The biggest immediate issue is the typing.

// A new primitive, similar to Invocation but typed.
abstract class ArgumentList {}

abstract class TypedFunction<ReturnT, ArgsT extends ArgumentList> {

The "similar to Invocation, but typed" skips all the hard parts. How is it typed? What is it even?

Is there a whole type hierarchy similar to record types, but with each parameter also being able to be optional?
And either contravariant (so (int, int, {required int x}) is a supertype of (num, int, {int x})) or not, but if not then TypedFunction must be contravariant in the second type parameter.

If you want to abstract over parameter lists using generics, then parameter lists need to be types.
(It's not argument lists, it's parameter lists, which is why the optional/required is needed.)

If Dart didn't have optional parameters, it would be much easier. The parameter list type would just be a record type, and every function is a unary function that takes a single record value (and then the parameter list implicitly pattern matches it).
But it ain't so. There is no simple record type which represents the parameter list of void Function([int]).

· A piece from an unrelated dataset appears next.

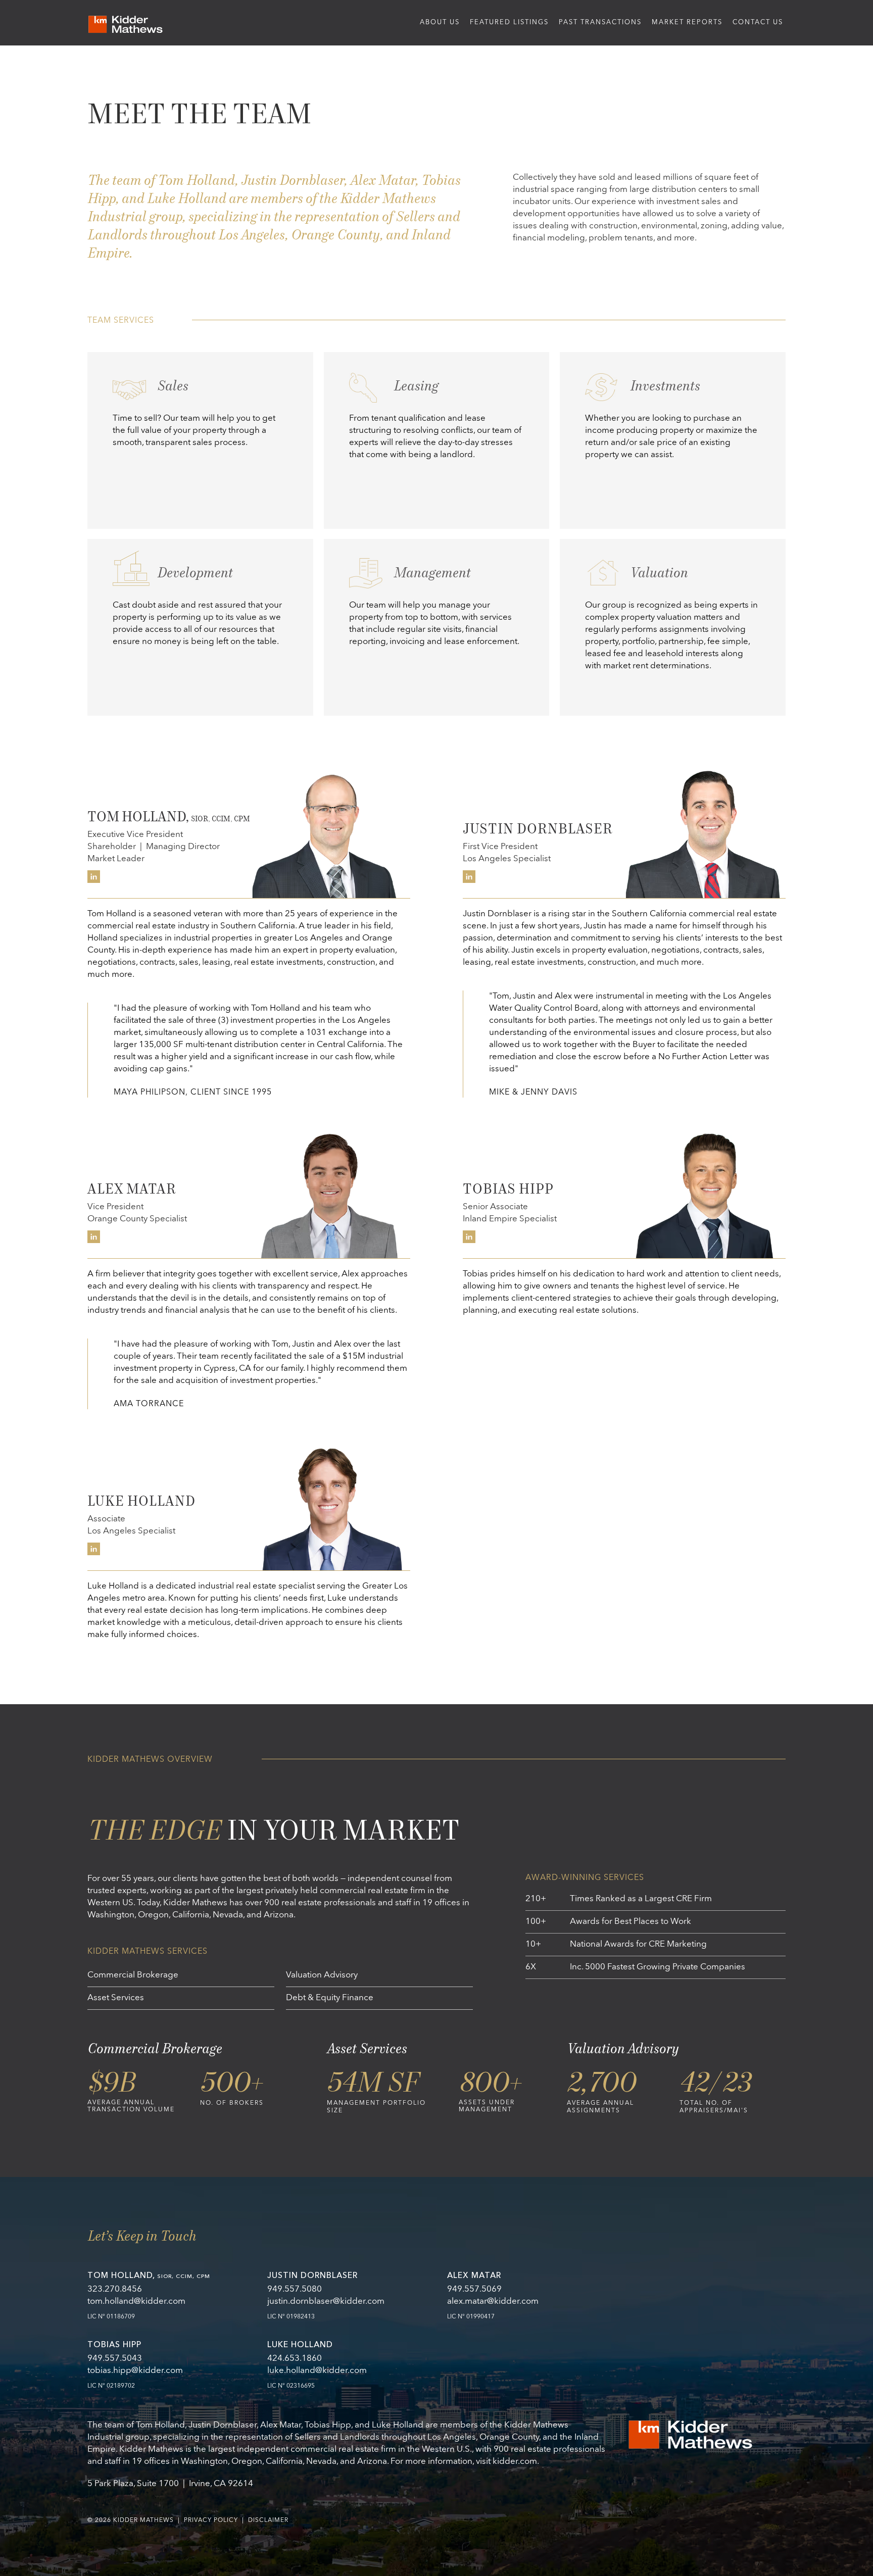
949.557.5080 (294, 2289)
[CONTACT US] (758, 22)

I think it would be much more likely to introduce a "function wrapper" function where you never get access to the parameters, and therefore never need to know their "type".

/// Creates a function of with type `F`, which must be a function type (not `Function` or `Never`).
///
/// When the returned function is invoked with an argument list, the [body] is invoked with a function
/// which must be invoked. When that function is invoked with a function argument,
/// that function is invoked with the same argument list as the returned function, and whatever 
/// value it returns is memorized as the result of the returned function invocation.
/// If that result is a future, then the invocation returns a future which won't complete until
/// the result future has. Otherwise it returns `null`.
F functionProxy<F extends Function>(void Function(Future<void>? Function(F)) body);

Example use:

F logBeforeAfter<F extends Function>(String before, String after, F function) =>
  functionProxy<F>((invoke) async {
    print(before);
    try {
      if (invoke(function) case var delay?) await delay;
    } finally {
      print(after);
    }
  });

Async just makes things extra complicated!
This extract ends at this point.